Creative writing student is developing a book of elegies to shed light on the realities of climate change
Sam Fouts ‘24 explains his book of Exeter-inspired poetry and how it can serve as an allegorical analysis of the ongoing climate crisis.
Sam Fouts, a senior English Creative Writing major and Geoffrion Family Student Fellow, is currently in the process of putting together a collection of his own Old English-style poems focused on climate change. He discovered a unique way to spread awareness about this topic that mirrors his literary interests.
“First and foremost, it’s about medieval literature, specifically the Exeter Book, which is an Old English manuscript that contains some of the most famous Old English poems, as well as some extra riddles and elegies,” Fouts said. “It’s like a collection of Old English texts.”
Among several, one famous Old English poem that inspired his work is Beowulf, which he believes may provide fascinating commentary on climate change.
Fouts began his book during his sophomore year and developed it as a project for the Undergraduate Summer Scholars (USS) program. His idea sprouted from an honors extension that he completed for an Old and Middle English literature-focused class, in which he wrote a climate change-focused elegy alongside an essay explaining it in greater detail.
Fouts has been receiving guidance from Patrick Murphy, professor of English, co-director of Miami’s literature program, and medieval scholar. He described Murphy as having been an incredibly helpful source of direction and information in regards to the project.

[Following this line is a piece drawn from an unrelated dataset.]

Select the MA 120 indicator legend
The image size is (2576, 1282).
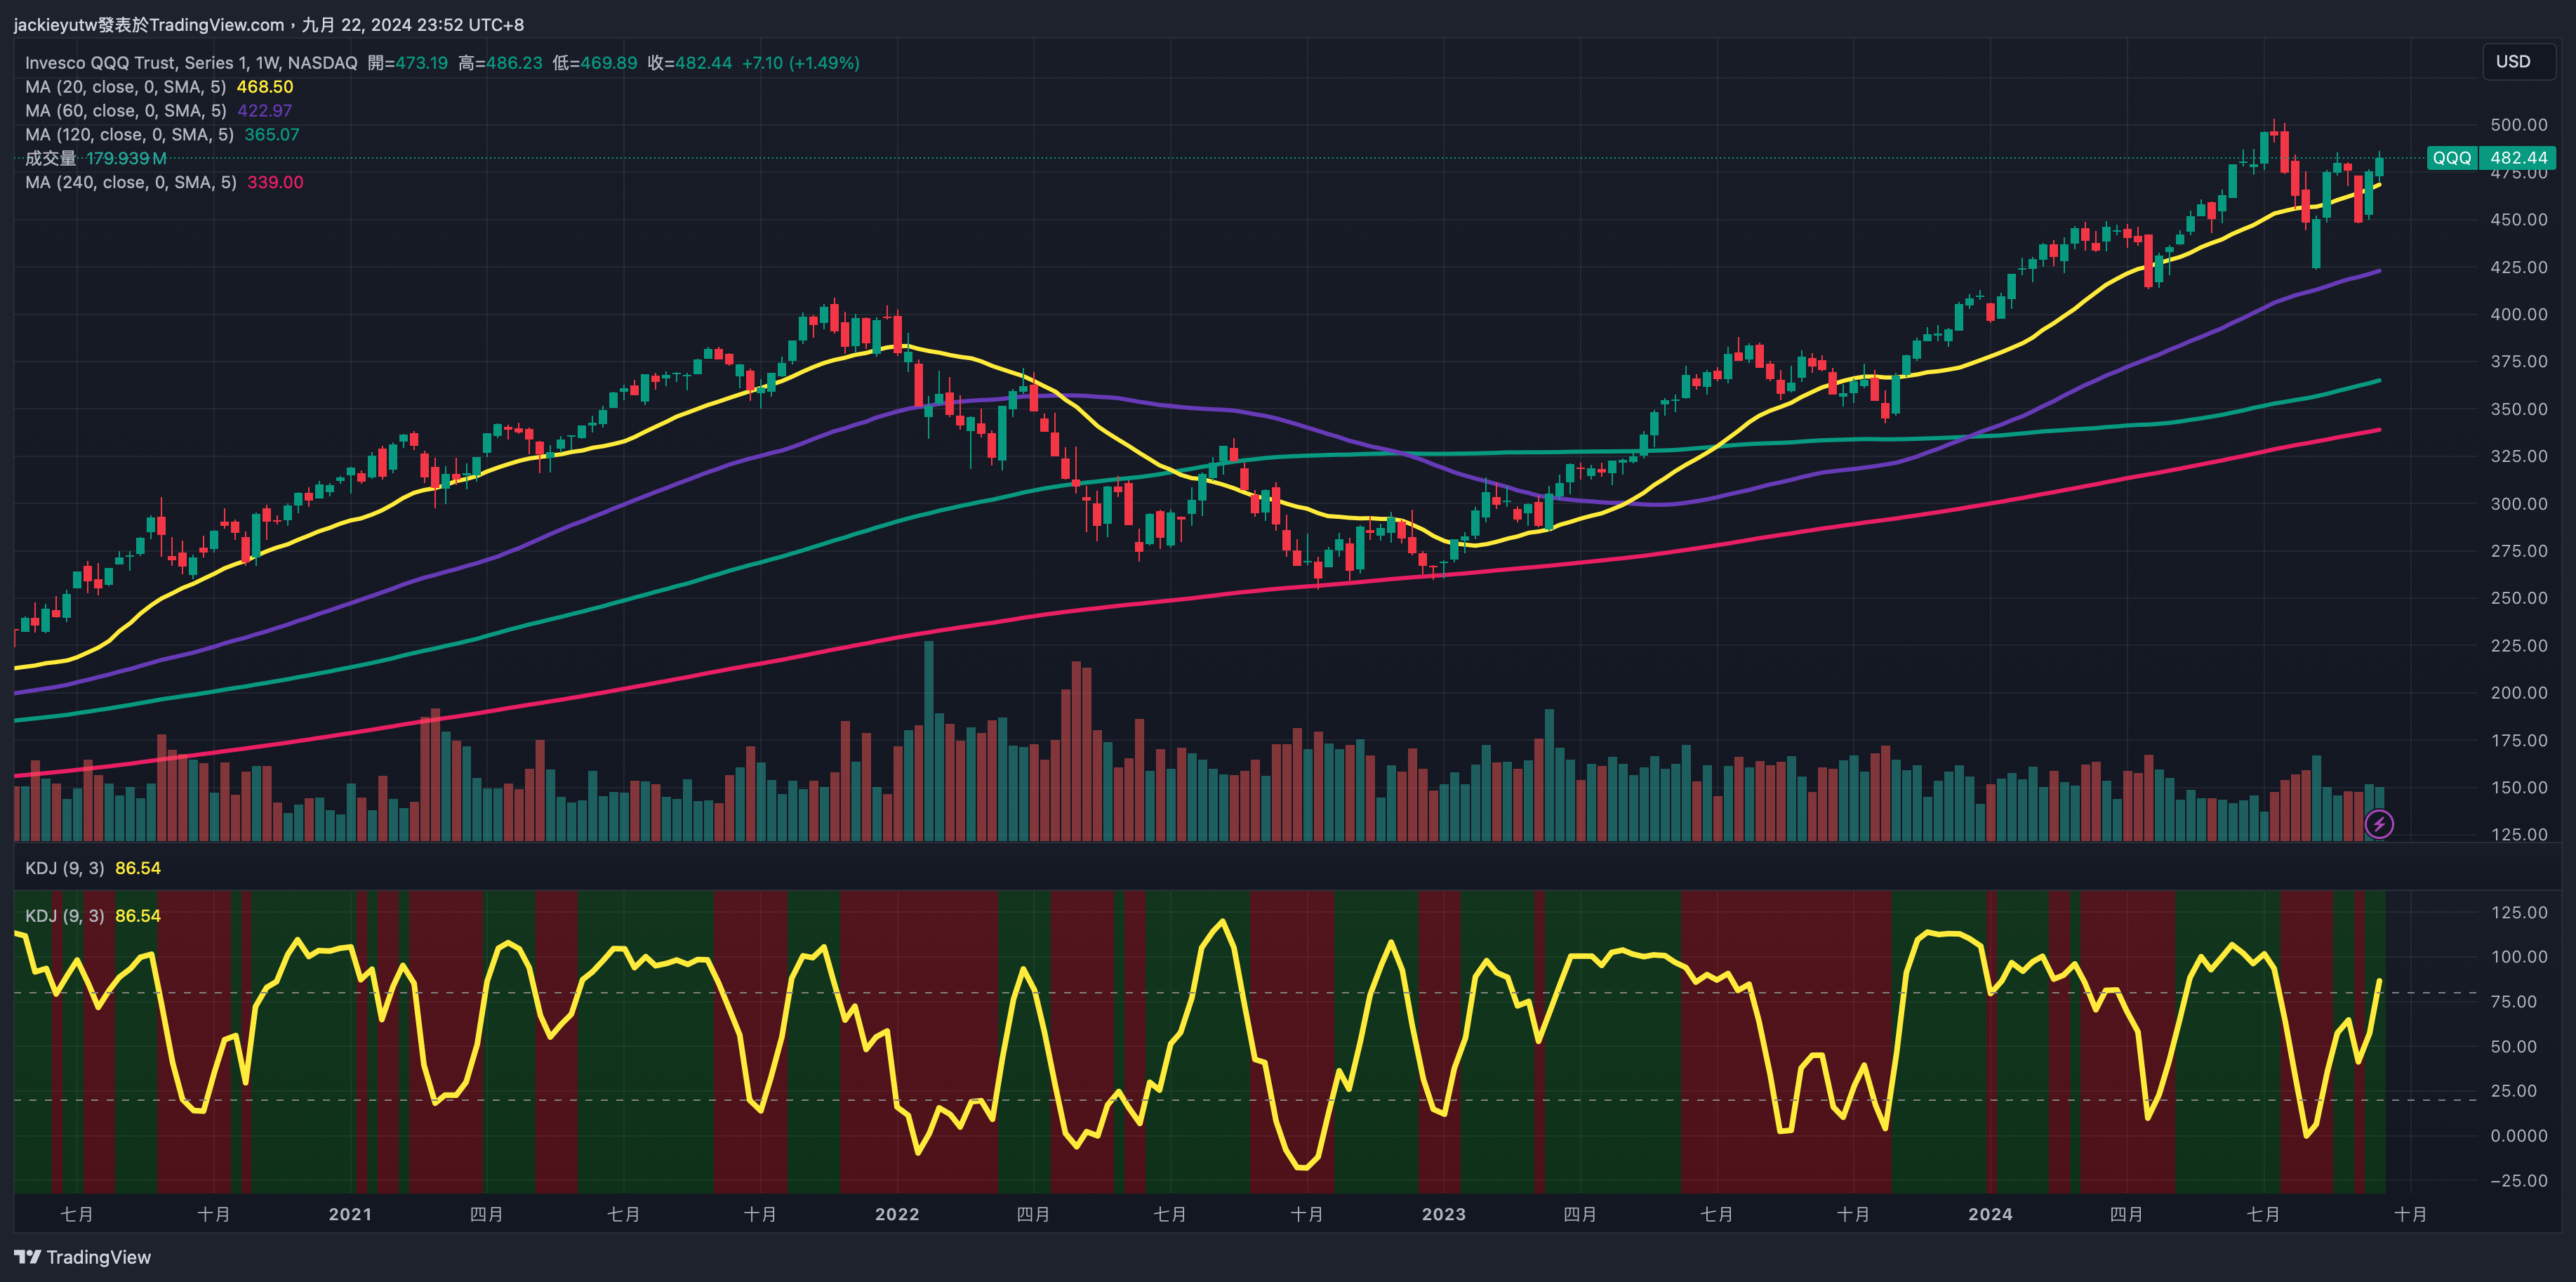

Fouts hopes that his project will help the public glean insight about the climate crisis in a unique way. As an extension of his research, he has found that Paul Kingsworth’s novel, The Wake, also presents relevant implications for his project.
“I was kind of looking at it as a text on environmentalism and climate change,” Fouts said. “My essay interprets it as sort of an allegory for climate change movements, as well as how it uses time to talk about environmentalism.”
Fouts identified researching and finding proper resources as skills that he strengthened over the course of his extensive process. Doing the required reading and research was a major highlight, as he found a significant amount of fulfillment in exploring academic rabbit holes.
“I got more familiar with academic writing,” Fouts said. “It wasn’t as scary to read books on literary- and theory-based information anymore. I feel like it got more accessible the more I did it.”
The overall experience has opened his mind to previously unexplored sources of information, as well as novel approaches to writing about global issues.
“I think stories are definitely helpful to the general public. It’s good to have stories around,” Fouts said. “They can give you a good framework to process chaotic events like this one – and also feel some degree of solace, or understanding, from the work.”
Following his graduation next spring, Fouts plans to apply to graduate school to acquire a Master of Fine Arts in creative writing.